About cublas Drop-in replacement?

It is possible to do a “drop-in” replacement of existing blas calls to cublas calls?

examples:
call DGEMM(…) replace with:
call cublas_DGEMM(…)

and compile with: fortran.o cudart cublas

If it is not the case, then why not?

You really should read Appendix A of the CUBLAS user guide, where fortran interoperability is discussed in detail. The short answer is, no you can’t do that, you need to turn on the “thunking” interface when you build, but there are a lot of reasons why you shouldn’t port host BLAS code using the “thunking” interface for anything serious.

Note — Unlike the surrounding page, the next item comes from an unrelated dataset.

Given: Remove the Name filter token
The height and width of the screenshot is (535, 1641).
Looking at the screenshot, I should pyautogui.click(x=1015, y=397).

Thunking means “copy to the device - compute - copy back”. So there’s overhead, especially for sequences of calls. For DGEMM and BLAS-3 and large input sizes, the overhead won’t kill your speedups. Otherwise, you have to do something that involves coding, but you can do that with just CUBLAS, no need to learn CUDA. cublasSetMatrix(), cublasGetVector() etc are your friends. Essentially, you know better than the thunking stuff when to actually transfer data.

Hi avidday. Would you mind expanding on the thought “that there are a lot of reasons why you shouldn’t port host BLAS code using the “thunking” interface for anything serious”?

Thanks

Malcolm

When using CUBLAS_USE_THUNKING , a direct replacement should work, right?

It does not for ZGEMM or CGEMM but is OK for DGEMM, why?

I use

#define CUBLAS_USE_THUNKING 1

in the fortran.c program wrapper.

Would using

gcc -D__CUBLAS_USE_THUNKING

do the same?

With complex BLAS functions, you are relying on completely non-standardized interoperability between the FORTRAN COMPLEX type and cuComplex, whose type and functionality will vary depending on what compiler and platform you are using. The default is to try and use the C99/C++ complex type, but whether that actually works is completely compiler dependent.

No, but -DCUBLAS_USE_THUNKING should.

Thank you for the info but:

That is not good. Is there a test suite somewhere for the complete cuBLAS library with both interfaces C and Fortran?

I just notice that some double-precision functions are not included in the cublas library: namely ZCOPY and ZAXPY.
Will they be included in a further version?
This is a possible reason that I cannot get my program to work because I have to mix cublas and blas function in the same program. THis is just a guess on my part.

Not a guess anymore. Mixing does not work in my case.

When is the complete CUBLAS library coming?

Good question!

MMB